START Available data

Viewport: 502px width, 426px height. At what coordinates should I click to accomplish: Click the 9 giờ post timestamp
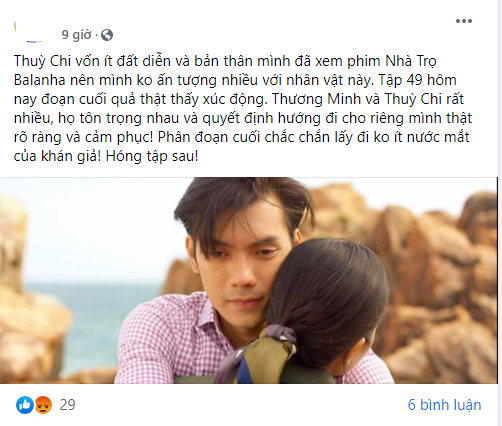[x=76, y=35]
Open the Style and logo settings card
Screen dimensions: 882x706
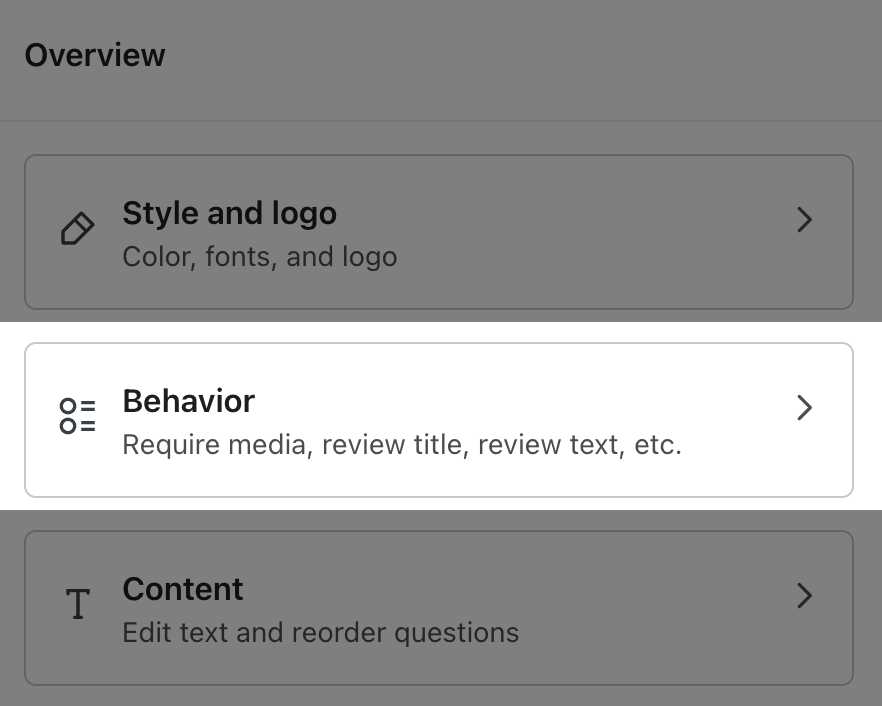440,232
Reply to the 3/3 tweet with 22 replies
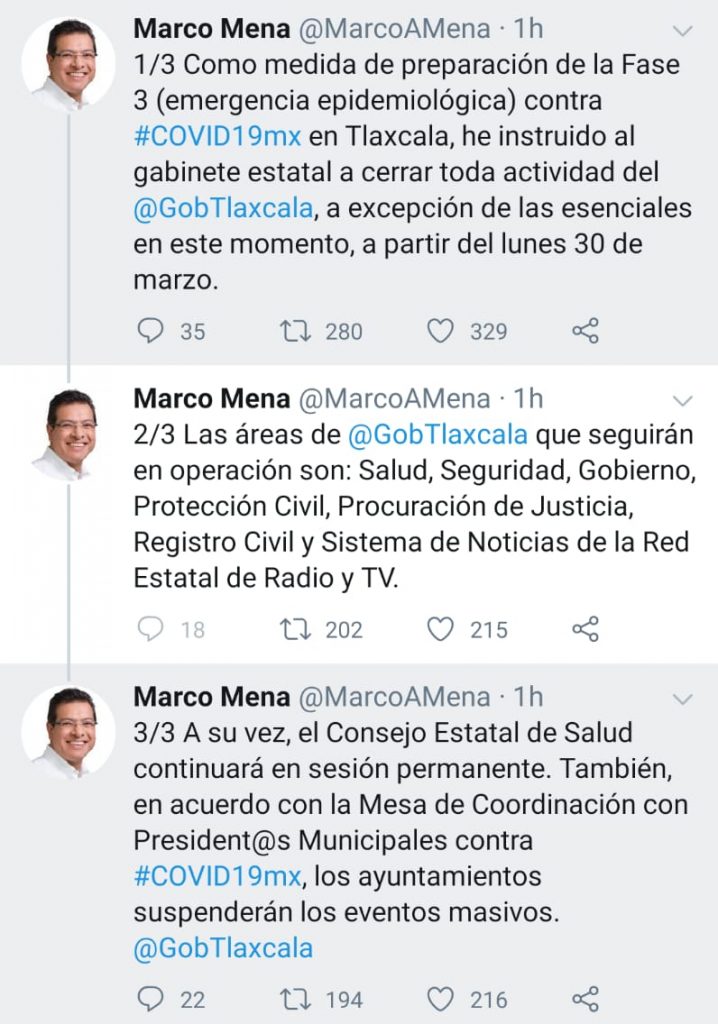The height and width of the screenshot is (1024, 718). [x=149, y=998]
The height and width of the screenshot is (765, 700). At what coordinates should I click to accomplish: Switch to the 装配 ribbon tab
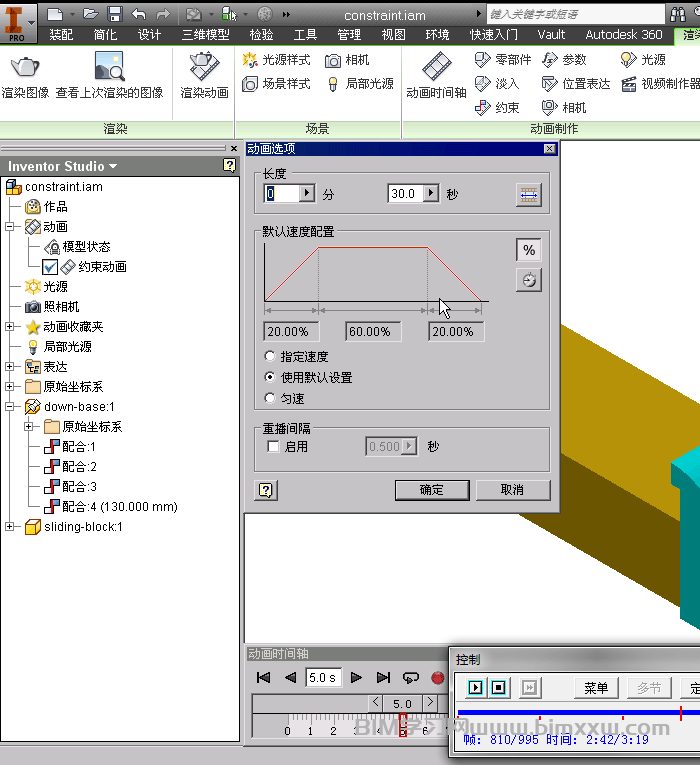[61, 34]
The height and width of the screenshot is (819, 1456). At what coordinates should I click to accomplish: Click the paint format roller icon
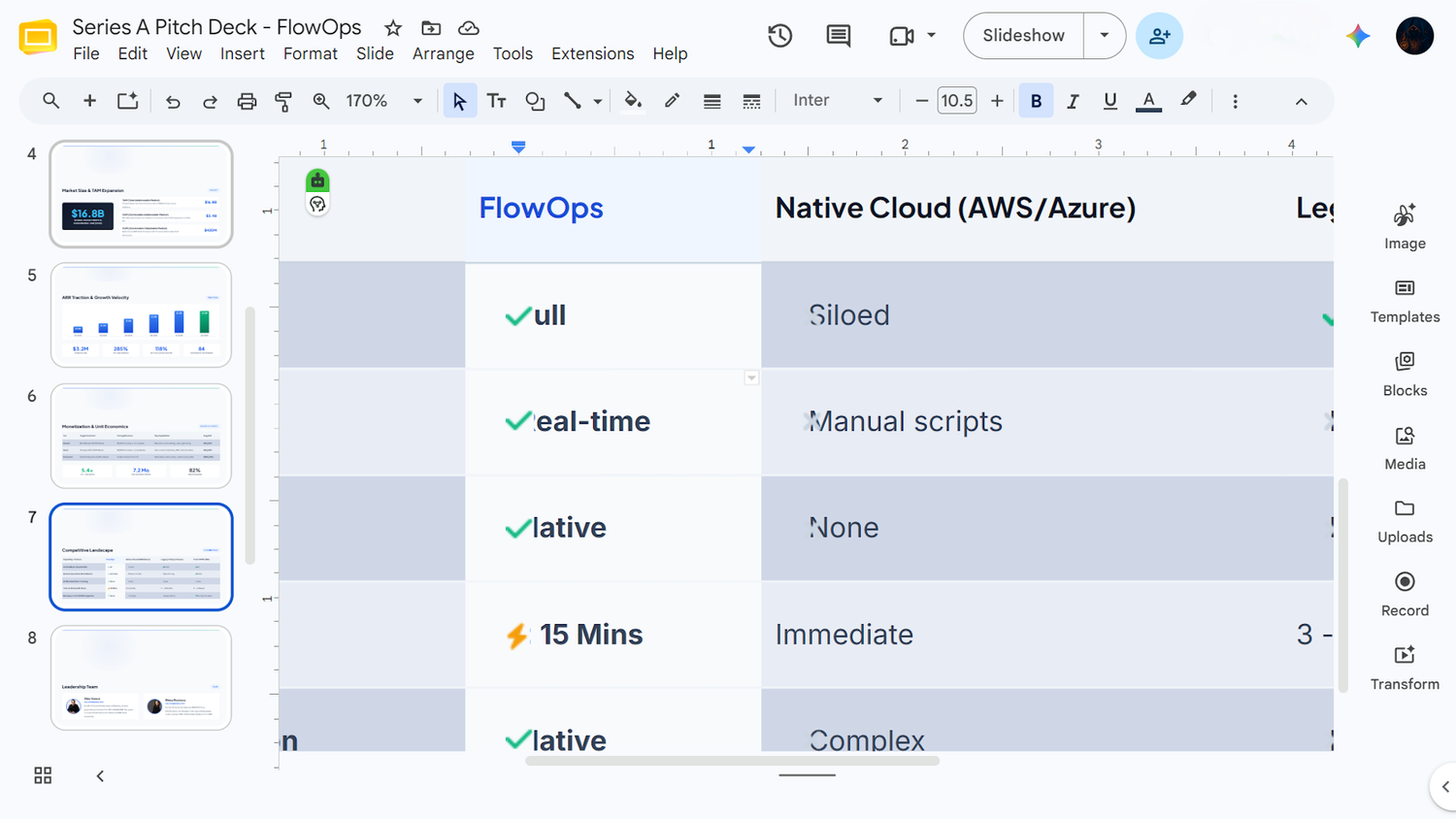tap(283, 101)
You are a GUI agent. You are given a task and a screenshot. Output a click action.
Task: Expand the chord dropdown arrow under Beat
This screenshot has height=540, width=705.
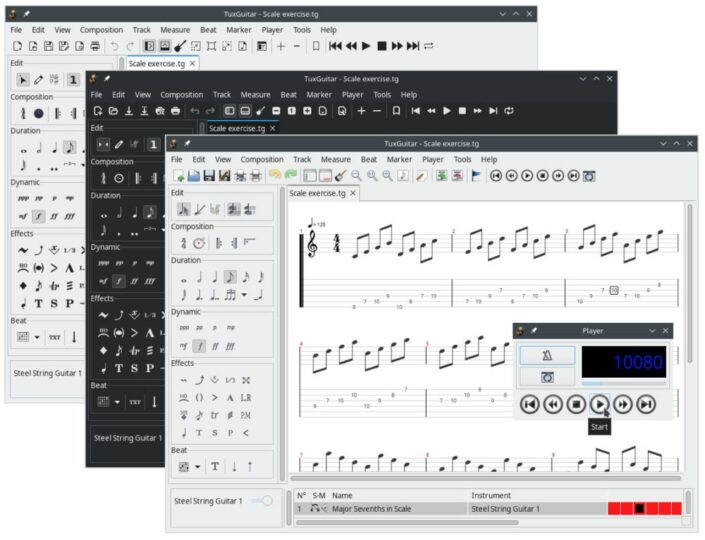198,467
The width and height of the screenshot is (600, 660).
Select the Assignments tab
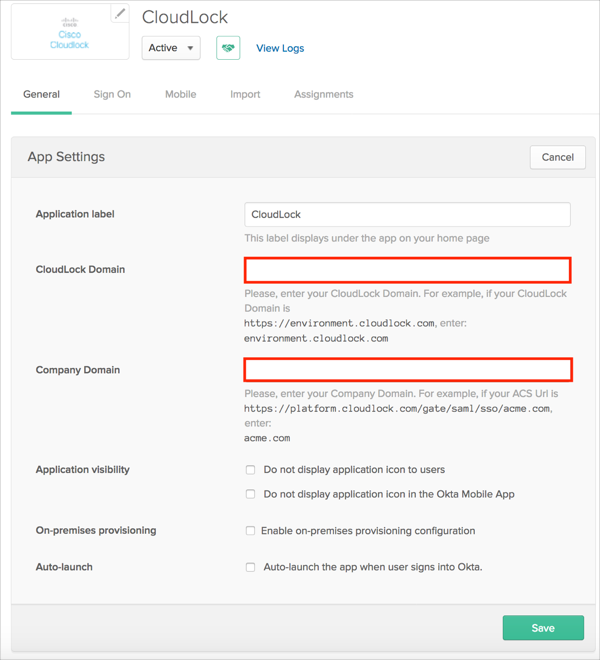pos(323,94)
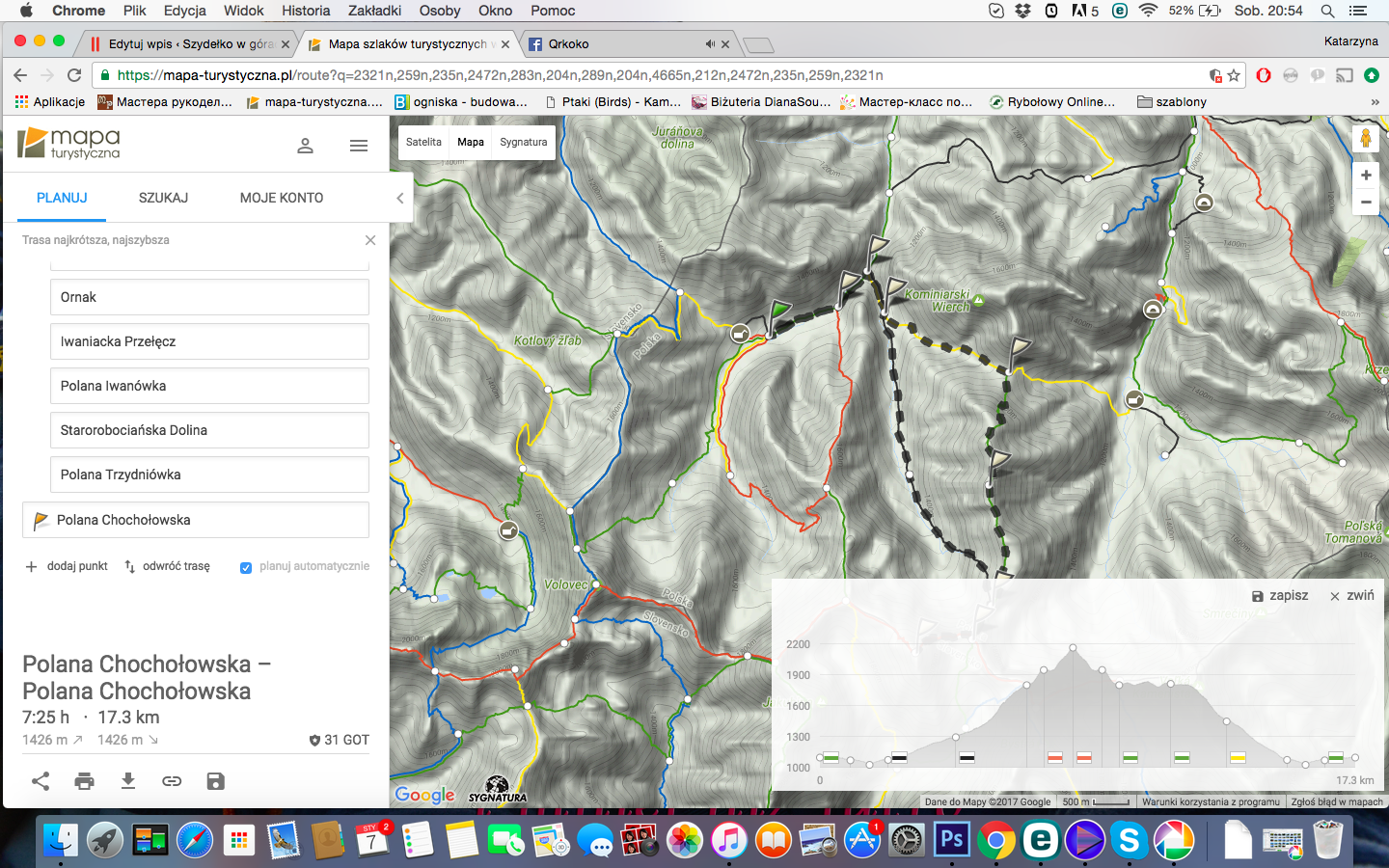Collapse the elevation profile with zwiń
Screen dimensions: 1389x868
click(1351, 596)
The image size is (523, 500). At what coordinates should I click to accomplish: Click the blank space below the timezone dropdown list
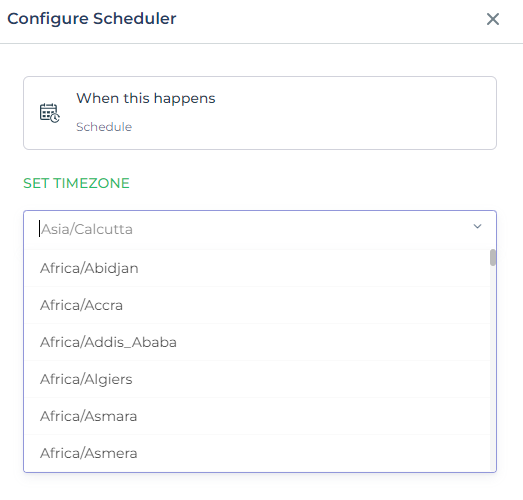[262, 487]
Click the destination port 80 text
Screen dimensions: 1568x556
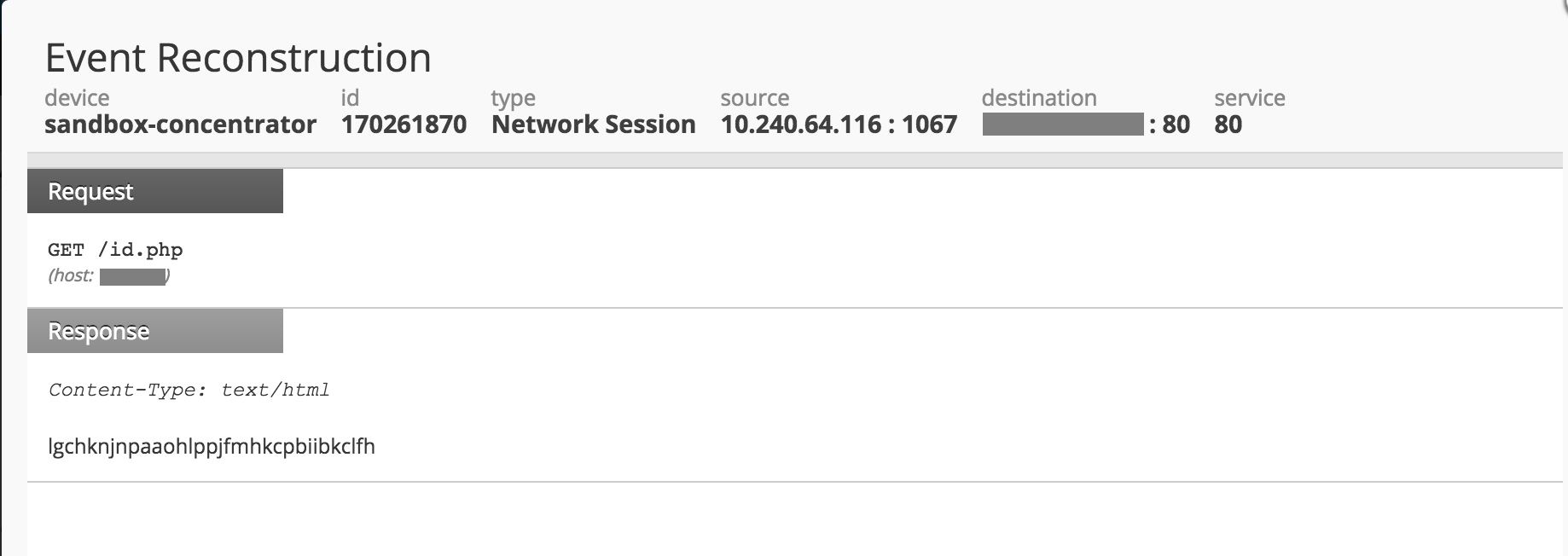pos(1176,125)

END Available data

* Work item
Except for the pictures, write the data out exactly.

* Reply
Viewport: 502px width, 426px height. At what coordinates should I click to accomplish: Click the 9 giờ post timestamp
[x=76, y=35]
Open the Style and logo settings card
Screen dimensions: 882x706
440,232
Reply to the 3/3 tweet with 22 replies
The height and width of the screenshot is (1024, 718). [x=149, y=998]
The height and width of the screenshot is (765, 700). At what coordinates should I click to accomplish: Switch to the 装配 ribbon tab
[61, 34]
The height and width of the screenshot is (819, 1456). At what coordinates should I click to accomplish: Click the paint format roller icon
tap(283, 101)
You are a GUI agent. You are given a task and a screenshot. Output a click action.
Task: Expand the chord dropdown arrow under Beat
This screenshot has height=540, width=705.
198,467
The width and height of the screenshot is (600, 660).
Select the Assignments tab
pos(323,94)
Collapse the elevation profile with zwiń
Screen dimensions: 1389x868
click(1351, 596)
The image size is (523, 500). At what coordinates should I click to accomplish: Click the blank space below the timezone dropdown list
[262, 487]
Click the destination port 80 text
Screen dimensions: 1568x556
pos(1176,125)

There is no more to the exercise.